Your reply must consist of the data below, reproduced character for character.

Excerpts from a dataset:
______

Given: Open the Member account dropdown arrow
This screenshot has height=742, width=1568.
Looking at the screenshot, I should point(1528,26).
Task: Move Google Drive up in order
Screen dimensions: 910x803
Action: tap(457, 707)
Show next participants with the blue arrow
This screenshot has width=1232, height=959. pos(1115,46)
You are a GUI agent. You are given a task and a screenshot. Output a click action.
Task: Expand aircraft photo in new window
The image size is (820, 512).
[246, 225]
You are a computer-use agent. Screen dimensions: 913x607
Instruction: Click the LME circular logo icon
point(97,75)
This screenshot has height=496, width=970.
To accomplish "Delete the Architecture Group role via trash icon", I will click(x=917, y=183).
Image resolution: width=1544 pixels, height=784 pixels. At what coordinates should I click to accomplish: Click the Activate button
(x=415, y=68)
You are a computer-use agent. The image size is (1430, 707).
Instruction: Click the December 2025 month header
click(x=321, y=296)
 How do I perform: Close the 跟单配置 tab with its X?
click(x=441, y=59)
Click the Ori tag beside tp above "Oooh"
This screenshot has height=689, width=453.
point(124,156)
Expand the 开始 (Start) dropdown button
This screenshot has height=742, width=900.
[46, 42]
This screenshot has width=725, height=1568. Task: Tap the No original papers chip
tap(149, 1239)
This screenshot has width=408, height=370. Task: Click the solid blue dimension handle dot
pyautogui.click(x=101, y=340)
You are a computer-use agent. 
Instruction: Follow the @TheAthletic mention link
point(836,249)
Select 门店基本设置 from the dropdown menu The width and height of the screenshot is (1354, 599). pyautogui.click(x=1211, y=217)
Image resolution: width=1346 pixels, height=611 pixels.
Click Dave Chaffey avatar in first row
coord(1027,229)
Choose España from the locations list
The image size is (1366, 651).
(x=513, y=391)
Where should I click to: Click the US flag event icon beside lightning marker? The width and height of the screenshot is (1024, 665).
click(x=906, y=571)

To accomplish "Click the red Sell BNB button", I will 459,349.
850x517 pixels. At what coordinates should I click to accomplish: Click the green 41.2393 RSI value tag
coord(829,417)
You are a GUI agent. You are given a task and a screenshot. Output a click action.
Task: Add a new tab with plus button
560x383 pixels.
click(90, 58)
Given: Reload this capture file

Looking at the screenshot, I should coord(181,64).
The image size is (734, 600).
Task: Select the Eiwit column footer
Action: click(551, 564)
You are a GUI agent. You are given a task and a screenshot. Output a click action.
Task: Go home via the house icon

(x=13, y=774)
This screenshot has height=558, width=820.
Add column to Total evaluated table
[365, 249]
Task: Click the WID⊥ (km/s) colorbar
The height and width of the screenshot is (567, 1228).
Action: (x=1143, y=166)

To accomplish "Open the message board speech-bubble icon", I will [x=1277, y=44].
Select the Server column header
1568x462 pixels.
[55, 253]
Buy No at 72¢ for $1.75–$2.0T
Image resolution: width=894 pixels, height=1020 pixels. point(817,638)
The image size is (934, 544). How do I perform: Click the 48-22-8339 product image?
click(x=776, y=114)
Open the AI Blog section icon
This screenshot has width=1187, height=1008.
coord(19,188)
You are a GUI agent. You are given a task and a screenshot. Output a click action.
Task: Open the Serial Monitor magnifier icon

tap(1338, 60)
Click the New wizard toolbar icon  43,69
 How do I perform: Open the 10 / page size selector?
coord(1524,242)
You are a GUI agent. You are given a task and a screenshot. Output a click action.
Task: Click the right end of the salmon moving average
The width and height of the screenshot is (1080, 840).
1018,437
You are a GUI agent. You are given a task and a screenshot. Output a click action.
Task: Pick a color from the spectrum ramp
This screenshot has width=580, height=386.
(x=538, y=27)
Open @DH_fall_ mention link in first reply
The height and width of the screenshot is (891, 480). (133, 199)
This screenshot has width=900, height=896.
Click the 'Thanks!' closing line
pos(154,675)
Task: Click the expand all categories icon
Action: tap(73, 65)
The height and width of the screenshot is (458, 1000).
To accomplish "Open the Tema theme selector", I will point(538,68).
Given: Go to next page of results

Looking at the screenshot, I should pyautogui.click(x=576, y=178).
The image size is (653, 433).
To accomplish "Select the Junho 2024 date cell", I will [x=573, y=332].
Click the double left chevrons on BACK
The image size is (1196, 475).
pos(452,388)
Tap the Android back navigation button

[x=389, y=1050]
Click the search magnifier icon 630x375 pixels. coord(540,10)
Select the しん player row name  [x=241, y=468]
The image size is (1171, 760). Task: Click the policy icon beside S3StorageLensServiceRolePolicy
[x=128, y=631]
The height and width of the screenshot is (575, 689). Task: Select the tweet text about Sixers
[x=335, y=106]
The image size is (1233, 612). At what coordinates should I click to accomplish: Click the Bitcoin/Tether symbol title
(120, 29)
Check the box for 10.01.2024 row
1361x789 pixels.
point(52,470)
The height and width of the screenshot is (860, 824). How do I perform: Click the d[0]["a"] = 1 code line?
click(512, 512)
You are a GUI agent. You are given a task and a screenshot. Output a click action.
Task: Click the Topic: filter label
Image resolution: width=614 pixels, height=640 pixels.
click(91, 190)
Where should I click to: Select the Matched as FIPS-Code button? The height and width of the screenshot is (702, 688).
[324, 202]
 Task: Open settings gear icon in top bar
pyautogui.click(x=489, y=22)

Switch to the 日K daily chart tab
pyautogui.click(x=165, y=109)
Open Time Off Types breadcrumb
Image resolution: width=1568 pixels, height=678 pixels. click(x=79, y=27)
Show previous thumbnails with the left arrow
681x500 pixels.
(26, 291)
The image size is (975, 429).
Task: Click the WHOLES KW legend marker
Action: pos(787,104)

______

*EXERCISE ANSWER*
Given: Open the Member account dropdown arrow
This screenshot has height=742, width=1568.
Looking at the screenshot, I should point(1528,26).
Task: Move Google Drive up in order
Screen dimensions: 910x803
Action: tap(457, 707)
Show next participants with the blue arrow
This screenshot has width=1232, height=959. pos(1115,46)
You are a GUI agent. You are given a task and a screenshot. Output a click action.
Task: Expand aircraft photo in new window
The image size is (820, 512).
[246, 225]
You are a computer-use agent. Screen dimensions: 913x607
Instruction: Click the LME circular logo icon
point(97,75)
This screenshot has height=496, width=970.
To accomplish "Delete the Architecture Group role via trash icon", I will click(x=917, y=183).
Image resolution: width=1544 pixels, height=784 pixels. At what coordinates should I click to accomplish: Click the Activate button
(x=415, y=68)
You are a computer-use agent. The image size is (1430, 707).
Instruction: Click the December 2025 month header
click(x=321, y=296)
 How do I perform: Close the 跟单配置 tab with its X?
click(x=441, y=59)
Click the Ori tag beside tp above "Oooh"
This screenshot has height=689, width=453.
point(124,156)
Expand the 开始 (Start) dropdown button
This screenshot has height=742, width=900.
[46, 42]
This screenshot has width=725, height=1568. Task: Tap the No original papers chip
tap(149, 1239)
This screenshot has width=408, height=370. Task: Click the solid blue dimension handle dot
pyautogui.click(x=101, y=340)
You are a computer-use agent. 
Instruction: Follow the @TheAthletic mention link
point(836,249)
Select 门店基本设置 from the dropdown menu The width and height of the screenshot is (1354, 599). pyautogui.click(x=1211, y=217)
Image resolution: width=1346 pixels, height=611 pixels.
Click Dave Chaffey avatar in first row
coord(1027,229)
Choose España from the locations list
The image size is (1366, 651).
(x=513, y=391)
Where should I click to: Click the US flag event icon beside lightning marker? The width and height of the screenshot is (1024, 665).
click(x=906, y=571)

To accomplish "Click the red Sell BNB button", I will 459,349.
850x517 pixels. At what coordinates should I click to accomplish: Click the green 41.2393 RSI value tag
coord(829,417)
You are a GUI agent. You are given a task and a screenshot. Output a click action.
Task: Add a new tab with plus button
560x383 pixels.
click(90, 58)
Given: Reload this capture file

Looking at the screenshot, I should coord(181,64).
The image size is (734, 600).
Task: Select the Eiwit column footer
Action: click(551, 564)
You are a GUI agent. You are given a task and a screenshot. Output a click action.
Task: Go home via the house icon

(x=13, y=774)
This screenshot has height=558, width=820.
Add column to Total evaluated table
[365, 249]
Task: Click the WID⊥ (km/s) colorbar
The height and width of the screenshot is (567, 1228).
Action: (x=1143, y=166)

To accomplish "Open the message board speech-bubble icon", I will [x=1277, y=44].
Select the Server column header
1568x462 pixels.
[55, 253]
Buy No at 72¢ for $1.75–$2.0T
Image resolution: width=894 pixels, height=1020 pixels. point(817,638)
The image size is (934, 544). How do I perform: Click the 48-22-8339 product image?
click(x=776, y=114)
Open the AI Blog section icon
This screenshot has width=1187, height=1008.
coord(19,188)
You are a GUI agent. You are given a task and a screenshot. Output a click action.
Task: Open the Serial Monitor magnifier icon

tap(1338, 60)
Click the New wizard toolbar icon  43,69
 How do I perform: Open the 10 / page size selector?
coord(1524,242)
You are a GUI agent. You are given a task and a screenshot. Output a click action.
Task: Click the right end of the salmon moving average
The width and height of the screenshot is (1080, 840).
1018,437
You are a GUI agent. You are given a task and a screenshot. Output a click action.
Task: Pick a color from the spectrum ramp
This screenshot has width=580, height=386.
(x=538, y=27)
Open @DH_fall_ mention link in first reply
The height and width of the screenshot is (891, 480). (133, 199)
This screenshot has width=900, height=896.
Click the 'Thanks!' closing line
pos(154,675)
Task: Click the expand all categories icon
Action: tap(73, 65)
The height and width of the screenshot is (458, 1000).
To accomplish "Open the Tema theme selector", I will point(538,68).
Given: Go to next page of results

Looking at the screenshot, I should pyautogui.click(x=576, y=178).
The image size is (653, 433).
To accomplish "Select the Junho 2024 date cell", I will [x=573, y=332].
Click the double left chevrons on BACK
The image size is (1196, 475).
pos(452,388)
Tap the Android back navigation button

[x=389, y=1050]
Click the search magnifier icon 630x375 pixels. coord(540,10)
Select the しん player row name  [x=241, y=468]
The image size is (1171, 760). Task: Click the policy icon beside S3StorageLensServiceRolePolicy
[x=128, y=631]
The height and width of the screenshot is (575, 689). Task: Select the tweet text about Sixers
[x=335, y=106]
The image size is (1233, 612). At what coordinates should I click to accomplish: Click the Bitcoin/Tether symbol title
(120, 29)
Check the box for 10.01.2024 row
1361x789 pixels.
point(52,470)
The height and width of the screenshot is (860, 824). How do I perform: Click the d[0]["a"] = 1 code line?
click(512, 512)
You are a GUI agent. You are given a task and a screenshot. Output a click action.
Task: Click the Topic: filter label
Image resolution: width=614 pixels, height=640 pixels.
click(91, 190)
Where should I click to: Select the Matched as FIPS-Code button? The height and width of the screenshot is (702, 688).
[324, 202]
 Task: Open settings gear icon in top bar
pyautogui.click(x=489, y=22)

Switch to the 日K daily chart tab
pyautogui.click(x=165, y=109)
Open Time Off Types breadcrumb
Image resolution: width=1568 pixels, height=678 pixels. click(x=79, y=27)
Show previous thumbnails with the left arrow
681x500 pixels.
(26, 291)
The image size is (975, 429).
Task: Click the WHOLES KW legend marker
Action: pos(787,104)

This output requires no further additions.